Up until now, I’ve had a hard time getting a grasp of what the central pillar of this season is. In season five, for example, that pillar was Andy, whose four years as surrogate father to Nancy’s children finally started rubbing him wrong. In season six, that pillar was Shane, and how he reflected the multitude of mistakes Nancy made with her youngest child.

And it seems, from this episode’s wonderfully tense final scene, that the key relationship to this season will be Nancy’s relationship with her ever-forgotten older son Silas. Silas, who stayed with her on the run because of Shane. Silas, who gave up on college because Nancy gave up on him. Last season, I thought everything with Silas had boiled to a head, but I was wrong: everything there, from his struggle to follow her to his time in college to Lars Guinard was merely prelude to what seems to be the eventual war between the Botwins.

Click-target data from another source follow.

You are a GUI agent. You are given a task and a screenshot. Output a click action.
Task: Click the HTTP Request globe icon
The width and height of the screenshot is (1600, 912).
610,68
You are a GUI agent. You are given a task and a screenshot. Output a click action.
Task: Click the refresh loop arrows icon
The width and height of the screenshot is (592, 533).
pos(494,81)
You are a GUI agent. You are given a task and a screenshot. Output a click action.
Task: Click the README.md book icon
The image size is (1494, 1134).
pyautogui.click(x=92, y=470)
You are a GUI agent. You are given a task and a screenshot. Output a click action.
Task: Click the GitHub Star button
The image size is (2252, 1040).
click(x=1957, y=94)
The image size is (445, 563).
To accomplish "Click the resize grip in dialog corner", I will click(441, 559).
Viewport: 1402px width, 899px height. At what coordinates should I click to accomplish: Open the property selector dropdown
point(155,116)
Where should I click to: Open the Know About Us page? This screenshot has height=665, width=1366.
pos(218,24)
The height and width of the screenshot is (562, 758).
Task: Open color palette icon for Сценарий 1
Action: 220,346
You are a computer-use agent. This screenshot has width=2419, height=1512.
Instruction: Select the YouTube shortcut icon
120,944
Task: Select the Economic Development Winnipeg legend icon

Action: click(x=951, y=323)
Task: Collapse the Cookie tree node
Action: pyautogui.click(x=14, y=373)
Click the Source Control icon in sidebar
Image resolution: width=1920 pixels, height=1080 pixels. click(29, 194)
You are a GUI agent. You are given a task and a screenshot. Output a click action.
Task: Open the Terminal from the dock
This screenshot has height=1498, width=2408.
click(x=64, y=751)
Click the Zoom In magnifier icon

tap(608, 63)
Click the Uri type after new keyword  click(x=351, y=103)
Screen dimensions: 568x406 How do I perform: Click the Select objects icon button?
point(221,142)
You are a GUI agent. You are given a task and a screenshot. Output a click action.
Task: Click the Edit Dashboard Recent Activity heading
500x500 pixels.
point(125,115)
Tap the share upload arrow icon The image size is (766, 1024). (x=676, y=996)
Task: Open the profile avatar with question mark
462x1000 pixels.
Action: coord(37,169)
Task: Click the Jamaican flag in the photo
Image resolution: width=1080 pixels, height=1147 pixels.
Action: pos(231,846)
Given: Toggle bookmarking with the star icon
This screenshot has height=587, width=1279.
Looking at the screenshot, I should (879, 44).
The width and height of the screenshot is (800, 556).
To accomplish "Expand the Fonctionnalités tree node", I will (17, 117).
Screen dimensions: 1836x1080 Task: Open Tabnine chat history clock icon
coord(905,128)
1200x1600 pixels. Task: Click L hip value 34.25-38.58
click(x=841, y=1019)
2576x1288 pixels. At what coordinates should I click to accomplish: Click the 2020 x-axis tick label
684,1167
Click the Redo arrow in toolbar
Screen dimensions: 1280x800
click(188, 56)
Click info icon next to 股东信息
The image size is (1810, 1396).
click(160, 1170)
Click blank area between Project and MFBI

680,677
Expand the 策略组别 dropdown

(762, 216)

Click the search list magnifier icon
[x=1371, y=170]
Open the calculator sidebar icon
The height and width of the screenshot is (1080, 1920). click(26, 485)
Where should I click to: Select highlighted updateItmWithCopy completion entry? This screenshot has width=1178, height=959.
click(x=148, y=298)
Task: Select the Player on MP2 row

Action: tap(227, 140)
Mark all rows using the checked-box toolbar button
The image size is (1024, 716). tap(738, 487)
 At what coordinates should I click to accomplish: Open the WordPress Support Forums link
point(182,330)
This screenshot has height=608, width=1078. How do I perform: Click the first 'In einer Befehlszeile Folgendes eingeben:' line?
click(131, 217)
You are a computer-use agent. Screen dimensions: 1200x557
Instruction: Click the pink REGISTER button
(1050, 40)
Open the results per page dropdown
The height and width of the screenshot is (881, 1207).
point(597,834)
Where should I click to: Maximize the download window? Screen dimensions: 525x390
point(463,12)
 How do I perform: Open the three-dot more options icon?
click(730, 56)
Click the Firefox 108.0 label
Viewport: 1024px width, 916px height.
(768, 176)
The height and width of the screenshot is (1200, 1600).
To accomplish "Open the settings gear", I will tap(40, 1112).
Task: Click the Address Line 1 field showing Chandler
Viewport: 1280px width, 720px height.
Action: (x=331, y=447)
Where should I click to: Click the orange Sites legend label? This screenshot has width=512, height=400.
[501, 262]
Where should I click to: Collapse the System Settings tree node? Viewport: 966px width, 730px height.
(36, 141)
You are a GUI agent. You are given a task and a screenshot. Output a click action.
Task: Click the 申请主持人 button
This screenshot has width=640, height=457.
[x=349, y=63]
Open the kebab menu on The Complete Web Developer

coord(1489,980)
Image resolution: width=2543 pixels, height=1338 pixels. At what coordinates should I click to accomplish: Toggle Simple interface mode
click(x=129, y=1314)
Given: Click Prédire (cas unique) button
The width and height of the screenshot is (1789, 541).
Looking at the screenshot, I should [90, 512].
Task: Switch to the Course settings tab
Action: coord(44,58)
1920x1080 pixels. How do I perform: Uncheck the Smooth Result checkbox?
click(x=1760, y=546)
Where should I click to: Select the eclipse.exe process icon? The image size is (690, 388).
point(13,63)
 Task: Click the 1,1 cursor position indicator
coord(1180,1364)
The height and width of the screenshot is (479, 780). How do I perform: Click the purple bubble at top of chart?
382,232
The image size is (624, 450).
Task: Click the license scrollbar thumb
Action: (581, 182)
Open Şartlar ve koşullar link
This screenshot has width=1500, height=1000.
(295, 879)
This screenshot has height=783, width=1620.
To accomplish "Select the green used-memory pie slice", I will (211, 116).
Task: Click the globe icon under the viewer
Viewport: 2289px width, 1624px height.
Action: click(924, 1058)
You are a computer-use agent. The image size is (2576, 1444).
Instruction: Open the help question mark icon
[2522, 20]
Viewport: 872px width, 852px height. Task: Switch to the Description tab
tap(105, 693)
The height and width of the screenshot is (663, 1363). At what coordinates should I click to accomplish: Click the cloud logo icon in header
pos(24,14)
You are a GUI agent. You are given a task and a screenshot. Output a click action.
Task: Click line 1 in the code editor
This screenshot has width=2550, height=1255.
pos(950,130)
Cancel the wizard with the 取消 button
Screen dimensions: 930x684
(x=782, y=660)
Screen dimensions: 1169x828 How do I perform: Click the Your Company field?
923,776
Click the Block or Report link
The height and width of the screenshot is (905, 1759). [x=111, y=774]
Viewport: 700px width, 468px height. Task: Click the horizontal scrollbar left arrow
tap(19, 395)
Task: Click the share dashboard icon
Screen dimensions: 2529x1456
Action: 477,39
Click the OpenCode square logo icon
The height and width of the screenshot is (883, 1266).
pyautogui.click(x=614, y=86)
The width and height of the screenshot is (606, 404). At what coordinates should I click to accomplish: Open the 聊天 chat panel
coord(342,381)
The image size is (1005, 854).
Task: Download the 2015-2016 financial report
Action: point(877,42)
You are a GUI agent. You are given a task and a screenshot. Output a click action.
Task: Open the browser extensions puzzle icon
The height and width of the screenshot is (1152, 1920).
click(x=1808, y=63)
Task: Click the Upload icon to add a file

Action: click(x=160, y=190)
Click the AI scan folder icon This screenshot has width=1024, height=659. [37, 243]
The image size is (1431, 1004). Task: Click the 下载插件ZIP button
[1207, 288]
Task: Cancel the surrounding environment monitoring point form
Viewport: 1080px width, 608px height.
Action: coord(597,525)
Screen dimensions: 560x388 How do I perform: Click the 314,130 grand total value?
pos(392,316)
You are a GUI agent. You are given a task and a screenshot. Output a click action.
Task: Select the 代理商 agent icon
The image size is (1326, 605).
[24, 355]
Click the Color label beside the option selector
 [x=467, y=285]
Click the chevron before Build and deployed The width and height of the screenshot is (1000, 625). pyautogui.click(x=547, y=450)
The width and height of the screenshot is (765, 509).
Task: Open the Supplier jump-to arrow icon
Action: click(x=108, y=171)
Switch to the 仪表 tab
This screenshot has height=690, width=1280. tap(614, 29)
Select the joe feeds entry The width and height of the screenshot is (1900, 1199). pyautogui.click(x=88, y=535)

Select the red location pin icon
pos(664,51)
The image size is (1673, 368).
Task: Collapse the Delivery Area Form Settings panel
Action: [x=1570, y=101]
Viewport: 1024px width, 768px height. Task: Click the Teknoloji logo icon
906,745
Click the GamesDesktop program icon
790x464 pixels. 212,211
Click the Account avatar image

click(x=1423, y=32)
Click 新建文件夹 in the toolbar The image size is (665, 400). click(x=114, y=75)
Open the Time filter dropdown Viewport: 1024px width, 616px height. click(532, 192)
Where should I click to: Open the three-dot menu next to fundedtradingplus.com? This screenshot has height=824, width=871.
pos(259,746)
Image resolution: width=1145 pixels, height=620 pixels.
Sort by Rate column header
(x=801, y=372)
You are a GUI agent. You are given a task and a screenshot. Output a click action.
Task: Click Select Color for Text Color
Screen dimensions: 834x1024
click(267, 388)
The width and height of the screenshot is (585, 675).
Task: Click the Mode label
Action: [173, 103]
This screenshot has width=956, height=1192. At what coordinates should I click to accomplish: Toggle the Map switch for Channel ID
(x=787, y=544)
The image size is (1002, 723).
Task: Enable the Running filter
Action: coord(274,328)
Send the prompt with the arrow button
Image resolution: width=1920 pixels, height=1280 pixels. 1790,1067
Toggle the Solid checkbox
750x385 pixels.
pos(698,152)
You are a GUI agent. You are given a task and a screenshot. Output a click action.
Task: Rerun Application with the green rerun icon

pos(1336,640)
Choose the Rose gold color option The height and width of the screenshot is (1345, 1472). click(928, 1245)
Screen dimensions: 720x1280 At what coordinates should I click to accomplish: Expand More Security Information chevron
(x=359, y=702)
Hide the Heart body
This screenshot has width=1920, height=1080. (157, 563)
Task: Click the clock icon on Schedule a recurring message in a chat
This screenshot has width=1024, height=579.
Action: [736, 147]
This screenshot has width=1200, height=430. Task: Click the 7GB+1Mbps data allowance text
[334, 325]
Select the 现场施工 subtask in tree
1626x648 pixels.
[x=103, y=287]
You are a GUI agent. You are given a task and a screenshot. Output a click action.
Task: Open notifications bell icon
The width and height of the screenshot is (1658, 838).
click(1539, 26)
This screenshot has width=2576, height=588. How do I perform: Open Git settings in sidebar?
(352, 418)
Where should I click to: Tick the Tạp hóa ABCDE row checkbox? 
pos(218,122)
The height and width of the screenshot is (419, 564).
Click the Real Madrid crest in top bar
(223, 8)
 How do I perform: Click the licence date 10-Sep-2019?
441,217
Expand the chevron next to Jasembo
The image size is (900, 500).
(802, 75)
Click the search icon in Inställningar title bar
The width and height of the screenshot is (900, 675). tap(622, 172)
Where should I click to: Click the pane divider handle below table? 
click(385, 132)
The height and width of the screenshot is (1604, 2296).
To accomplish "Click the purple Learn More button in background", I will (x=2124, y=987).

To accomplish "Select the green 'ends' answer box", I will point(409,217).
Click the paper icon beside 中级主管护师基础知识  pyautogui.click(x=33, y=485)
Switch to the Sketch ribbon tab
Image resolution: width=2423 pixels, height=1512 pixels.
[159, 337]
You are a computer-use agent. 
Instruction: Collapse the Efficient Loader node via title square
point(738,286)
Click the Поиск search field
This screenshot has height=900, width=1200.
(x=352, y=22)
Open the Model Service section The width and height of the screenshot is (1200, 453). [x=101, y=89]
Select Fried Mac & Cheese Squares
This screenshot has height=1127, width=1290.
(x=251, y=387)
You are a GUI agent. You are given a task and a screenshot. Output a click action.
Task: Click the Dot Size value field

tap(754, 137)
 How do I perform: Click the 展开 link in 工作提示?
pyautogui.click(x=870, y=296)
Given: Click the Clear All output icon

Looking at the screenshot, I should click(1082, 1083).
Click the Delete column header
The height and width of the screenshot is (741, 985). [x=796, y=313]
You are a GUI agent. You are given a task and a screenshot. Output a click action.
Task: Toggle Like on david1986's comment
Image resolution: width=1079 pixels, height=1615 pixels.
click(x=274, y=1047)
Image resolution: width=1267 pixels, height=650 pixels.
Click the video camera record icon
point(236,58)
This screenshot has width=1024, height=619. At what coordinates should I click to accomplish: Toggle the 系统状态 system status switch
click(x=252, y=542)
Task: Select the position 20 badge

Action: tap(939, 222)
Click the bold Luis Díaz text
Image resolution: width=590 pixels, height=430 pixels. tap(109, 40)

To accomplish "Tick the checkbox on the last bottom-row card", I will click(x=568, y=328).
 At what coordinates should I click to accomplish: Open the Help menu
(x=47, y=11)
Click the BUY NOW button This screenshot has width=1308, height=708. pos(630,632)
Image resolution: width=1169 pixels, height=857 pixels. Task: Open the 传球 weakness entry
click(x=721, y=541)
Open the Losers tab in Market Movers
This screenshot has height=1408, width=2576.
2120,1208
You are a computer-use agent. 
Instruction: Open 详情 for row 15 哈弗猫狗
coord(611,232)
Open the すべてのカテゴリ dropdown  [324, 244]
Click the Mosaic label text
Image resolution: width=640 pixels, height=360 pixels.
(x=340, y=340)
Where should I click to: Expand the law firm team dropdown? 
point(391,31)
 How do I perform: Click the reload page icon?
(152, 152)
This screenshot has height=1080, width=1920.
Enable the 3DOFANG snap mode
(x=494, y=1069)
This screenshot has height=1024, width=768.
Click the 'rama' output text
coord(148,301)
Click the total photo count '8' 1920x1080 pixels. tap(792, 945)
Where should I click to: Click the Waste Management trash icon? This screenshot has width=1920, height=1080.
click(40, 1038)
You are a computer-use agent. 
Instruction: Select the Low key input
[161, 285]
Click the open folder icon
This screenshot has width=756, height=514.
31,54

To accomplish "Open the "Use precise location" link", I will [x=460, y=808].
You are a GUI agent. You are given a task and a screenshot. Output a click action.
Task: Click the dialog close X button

Hunter Parrish spent a long time being one of the show’s more disposable members. To be honest, for much of the show’s time through seasons three and four, most of its regular cast felt disposable. But last season, Parrish was given ample opportunity to step up his game, and he delivered in spades. Every moment Weeds has given him to shine, he has sold. And now, after six years or Silas reluctantly following Nancy, we got The Scene. The scene in which Nancy can no longer play the mother card to earn his sympathies. The scene in which all his anger has hardened to disdain and distrust for the woman who destroyed his life more than anyone could ever imagine. Parrish veers from vulnerable to cold, angry to over it, all in the course of one scene without one moment or transition feeling anything less than inevitable. I could watch that scene over and over. In fact, I have.

So, in a season that has so far felt aimless, the end of this episode reminded me that the show knows exactly what its doing. And it’s given us a Nancy stripped of her power, looking exactly like every other inmate at her halfway house, where even those who once followed her now know her tricks. Even Andy, who was once nearly afraid of the power she held over him, looks at her with something approaching pity. And her youngest son, who saved her and threw her into danger, is now in the hands of her mortal enemy: her sister, who has made a career of fixing what Nancy left behind. And she’s locked in an arrangement with her son that could help them reconnect… or, like it has in the past, bring him step and step closer to destroying her altogether.

Victoria Morrow has a strong history with the show. Since writing her first episode, “Roy Till Called” (3.10), she’s been responsible for Nancy looking in the tunnel, Nancy’s depression-fueled danger trip in 5.02’s “Machetes Up Top”, and one of my personal favourite episodes of the series, last season’s “Felling and Swamping” (6.02), which landed on my ‘Honourable Mentions’ list last year – and, in hindsight, ranked a hell of a lot higher. That episode featured Nancy’s “whatever sporting good you desire” monologue, the moment where Silas had to choose between leaving and staying, and their goodbye to the Botwin family. Though this episode spends a lot of time on Nancy wandering New York doing her business and in the halfway house, every scene between she and the rest of the regular cast is gold. I hope, like last season, Morrow gets another episode by end of season. She’s got my attention.